The humanitarian situation in Afghanistan worsened significantly since August 2021 and the provision of international aid has become more and more challenging. The number of refugees and asylum-seekers from Afghanistan was estimated to be 5.2 million (23% women and 47% children) with majority of them staying in Iran, Pakistan and Central Asia s of the end of 2022.  

As a response to these developments, the workshop was organized with those engaging in drug demand reduction or working closely with displaced people: policymakers, technical experts/representatives of civil society and UN partners including the International Organization for Migration (IOM), United Nations High Commissioner for Refugees (UNHCR), UN Women and World Health Organization (WHO) from eight countries (Afghanistan, Iran, Kazakhstan, Kyrgyzstan, Pakistan, Tajikistan, Turkmenistan and Uzbekistan). The workshop addressed the identification of local needs and challenges and discussed options to avail evidence-based drug use prevention, treatment and care responses in host communities and for displaced Afghan people residing their neighbouring countries.  

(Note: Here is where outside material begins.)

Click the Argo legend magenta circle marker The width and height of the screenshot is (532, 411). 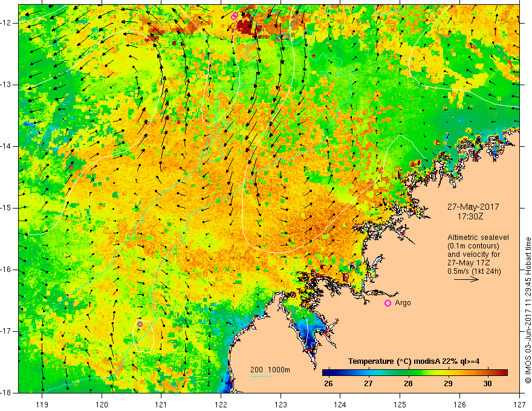[388, 303]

The regional workshop consisted of plenary sessions that allowed active interaction and information sharing of the challenges and practices encountered in each country, as well as specialized sessions on evidence-based prevention and treatment responses, designed and adapted for resource-limited settings, namely a) UNODC Strong Families, a selective family-based drug use prevention programme, or b) UNODC Treatnet adapted as essential treatment and care for people with drug use disorders in humanitarian settings. In addition, country presentations also allowed participants to examine local situations, share information and work together to develop relevant support programmes. The workshop entailed a series of group discussions, which enabled country delegations to learn from each other and consider potential interventions to be translated into action plans to address the needs of people at risk of or with substance use disorders in the region through scalable prevention and treatment responses.  

One Afghan person in displacement shared their challenging situations, stating, “one of the most concerning issues is the education of our teenage children ... another problem is lack of financial ability to go for health services, especially to private hospitals and insufficient accessibility to international aids ... paying attention to these problems will greatly save ourselves, children and entire family from involvement in drug abuse and drug-related illegal activities”.   

The regional workshop served as an opportunity for policymakers and stakeholders from each country to identify areas of priority and collaboration with national, regional and international partners. Participants were committed to support the young generations in the region to grow into healthy adults that live in a safe environment, resilient to drugs and drug-related crime. 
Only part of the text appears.